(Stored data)

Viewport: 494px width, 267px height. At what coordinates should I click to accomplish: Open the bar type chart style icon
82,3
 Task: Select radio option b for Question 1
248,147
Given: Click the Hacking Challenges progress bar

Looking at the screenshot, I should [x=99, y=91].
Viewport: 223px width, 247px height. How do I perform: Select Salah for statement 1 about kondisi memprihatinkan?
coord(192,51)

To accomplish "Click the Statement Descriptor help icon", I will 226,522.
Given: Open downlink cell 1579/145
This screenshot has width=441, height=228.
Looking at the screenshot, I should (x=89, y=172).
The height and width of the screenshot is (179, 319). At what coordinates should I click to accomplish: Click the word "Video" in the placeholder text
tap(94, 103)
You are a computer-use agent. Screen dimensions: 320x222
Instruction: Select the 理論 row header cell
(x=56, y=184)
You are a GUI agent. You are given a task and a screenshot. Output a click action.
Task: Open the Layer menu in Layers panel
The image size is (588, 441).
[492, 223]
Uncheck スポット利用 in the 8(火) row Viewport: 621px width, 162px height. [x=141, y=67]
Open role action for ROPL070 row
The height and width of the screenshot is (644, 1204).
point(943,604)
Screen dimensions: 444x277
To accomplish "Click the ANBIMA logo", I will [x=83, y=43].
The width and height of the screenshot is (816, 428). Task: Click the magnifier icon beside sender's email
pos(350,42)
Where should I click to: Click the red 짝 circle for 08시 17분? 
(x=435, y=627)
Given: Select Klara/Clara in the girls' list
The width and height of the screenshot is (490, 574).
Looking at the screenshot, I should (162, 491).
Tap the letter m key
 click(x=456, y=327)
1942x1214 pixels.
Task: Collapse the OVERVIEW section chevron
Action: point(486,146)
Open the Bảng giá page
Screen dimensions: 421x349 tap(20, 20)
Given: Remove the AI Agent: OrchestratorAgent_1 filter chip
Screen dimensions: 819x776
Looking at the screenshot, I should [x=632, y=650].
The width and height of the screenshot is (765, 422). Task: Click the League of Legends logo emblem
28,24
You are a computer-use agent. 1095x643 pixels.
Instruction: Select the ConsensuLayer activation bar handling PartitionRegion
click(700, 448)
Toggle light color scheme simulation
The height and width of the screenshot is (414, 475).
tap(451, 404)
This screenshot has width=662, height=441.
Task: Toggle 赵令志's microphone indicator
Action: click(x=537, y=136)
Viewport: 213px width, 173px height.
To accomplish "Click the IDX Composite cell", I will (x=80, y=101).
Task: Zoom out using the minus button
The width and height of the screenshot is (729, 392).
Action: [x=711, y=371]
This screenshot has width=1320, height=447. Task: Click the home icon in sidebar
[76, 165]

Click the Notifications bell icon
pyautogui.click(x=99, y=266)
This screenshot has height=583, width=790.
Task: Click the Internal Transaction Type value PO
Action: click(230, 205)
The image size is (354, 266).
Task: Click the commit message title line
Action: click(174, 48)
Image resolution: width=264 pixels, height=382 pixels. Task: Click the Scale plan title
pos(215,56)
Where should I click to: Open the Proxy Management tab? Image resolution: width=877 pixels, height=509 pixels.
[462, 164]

■ ACTIVITY
Go through the entries above and reproduce each one exactly.

■ WORKED SOLUTION
Viewport: 494px width, 267px height. At what coordinates should I click to accomplish: Open the bar type chart style icon
82,3
 Task: Select radio option b for Question 1
248,147
Given: Click the Hacking Challenges progress bar

Looking at the screenshot, I should [x=99, y=91].
Viewport: 223px width, 247px height. How do I perform: Select Salah for statement 1 about kondisi memprihatinkan?
coord(192,51)

To accomplish "Click the Statement Descriptor help icon", I will 226,522.
Given: Open downlink cell 1579/145
This screenshot has width=441, height=228.
Looking at the screenshot, I should (x=89, y=172).
The height and width of the screenshot is (179, 319). At what coordinates should I click to accomplish: Click the word "Video" in the placeholder text
tap(94, 103)
You are a computer-use agent. Screen dimensions: 320x222
Instruction: Select the 理論 row header cell
(x=56, y=184)
You are a GUI agent. You are given a task and a screenshot. Output a click action.
Task: Open the Layer menu in Layers panel
The image size is (588, 441).
[492, 223]
Uncheck スポット利用 in the 8(火) row Viewport: 621px width, 162px height. [x=141, y=67]
Open role action for ROPL070 row
The height and width of the screenshot is (644, 1204).
point(943,604)
Screen dimensions: 444x277
To accomplish "Click the ANBIMA logo", I will [x=83, y=43].
The width and height of the screenshot is (816, 428). Task: Click the magnifier icon beside sender's email
pos(350,42)
Where should I click to: Click the red 짝 circle for 08시 17분? 
(x=435, y=627)
Given: Select Klara/Clara in the girls' list
The width and height of the screenshot is (490, 574).
Looking at the screenshot, I should (162, 491).
Tap the letter m key
 click(x=456, y=327)
1942x1214 pixels.
Task: Collapse the OVERVIEW section chevron
Action: point(486,146)
Open the Bảng giá page
Screen dimensions: 421x349 tap(20, 20)
Given: Remove the AI Agent: OrchestratorAgent_1 filter chip
Screen dimensions: 819x776
Looking at the screenshot, I should [x=632, y=650].
The width and height of the screenshot is (765, 422). Task: Click the League of Legends logo emblem
28,24
You are a computer-use agent. 1095x643 pixels.
Instruction: Select the ConsensuLayer activation bar handling PartitionRegion
click(700, 448)
Toggle light color scheme simulation
The height and width of the screenshot is (414, 475).
tap(451, 404)
This screenshot has width=662, height=441.
Task: Toggle 赵令志's microphone indicator
Action: click(x=537, y=136)
Viewport: 213px width, 173px height.
To accomplish "Click the IDX Composite cell", I will (x=80, y=101).
Task: Zoom out using the minus button
The width and height of the screenshot is (729, 392).
Action: [x=711, y=371]
This screenshot has width=1320, height=447. Task: Click the home icon in sidebar
[76, 165]

Click the Notifications bell icon
pyautogui.click(x=99, y=266)
This screenshot has height=583, width=790.
Task: Click the Internal Transaction Type value PO
Action: click(230, 205)
The image size is (354, 266).
Task: Click the commit message title line
Action: click(174, 48)
Image resolution: width=264 pixels, height=382 pixels. Task: Click the Scale plan title
pos(215,56)
Where should I click to: Open the Proxy Management tab? Image resolution: width=877 pixels, height=509 pixels.
[462, 164]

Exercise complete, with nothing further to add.